▶ TEXTE PROPOSÉ
########

Vers une libération ?
Qu’il s’agisse de maquillage, de filtre ou de chirurgie, il est de plus en plus accepté de ne plus vraiment se ressembler soi-même. L’idée que le visage que l’on a dans la vraie vie et celui que l’on présente au monde n’est pas le même est désormais admise, notamment par les jeunes générations qui n’hésitent plus à montrer ces deux facettes en ligne comme dans la vraie vie. Un nouveau réseau social baptisé BeReal oblige même, à une heure donnée, à s’exposer sans filtre dans sa vie quotidienne.
« Les réseaux sociaux avaient permis, grâce aux influenceurs et aux influenceuses, d’ouvrir le spectre de la beauté »
Les écrans vont-ils pour autant nous libérer de notre image ? C’est ce que pensent les plus optimistes. En apprenant à dissocier notre image numérique de notre image réelle, peut-être pourrons-nous d’un côté nous permettre de la modifier avec plus de liberté et d’excentricité, et de l’autre accepter davantage ce que la nature nous a donné. Pour une femme, ne pas se maquiller deviendra ainsi un choix aussi valable que celui de le faire. La version plus pessimiste consiste à penser que puisque les écrans vont nous renvoyer une version de plus en plus modifiée de nous-mêmes, nous serons de plus en plus tentés de devenir cette image. Les deepfakes, basés sur l’intelligence artificielle, nous mènent sur cette voie. Né il y a quelques mois sur TikTok, le filtre à succès « Bold Glamour » permet de changer son visage non plus sur une image mais sur une vidéo. La qualité de la technologie est époustouflante. Véritable promoteur du maquillage et de la chirurgie esthétique, ce filtre fait ressembler tout utilisateur à l’un des membres de la famille Kardashian : des lèvres plus pulpeuses, des sourcils arqués et sombres, un maquillage soutenu et des traits chirurgicalement modifiés.

########

▶ CONSIGNE
Selon le texte sur l'image de soi face aux écrans, que permet le filtre « Bold Glamour » né sur TikTok ? Les lignes ci-après ne sont pas nécessaires.

▶ DONNÉES DE L'EXERCICE
########

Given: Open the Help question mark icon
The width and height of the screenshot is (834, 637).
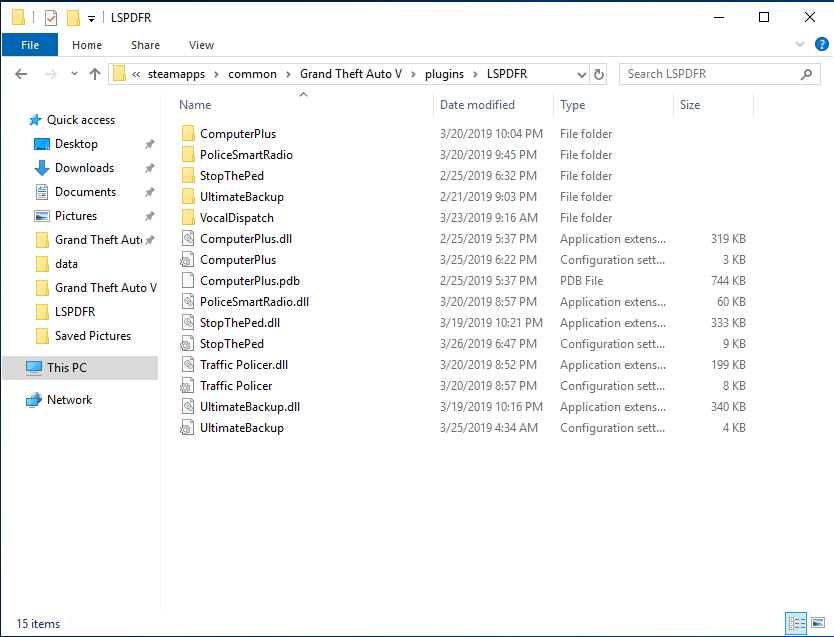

########

▶ RÉSULTAT
Il permet de changer son visage non plus sur une image, mais sur une vidéo.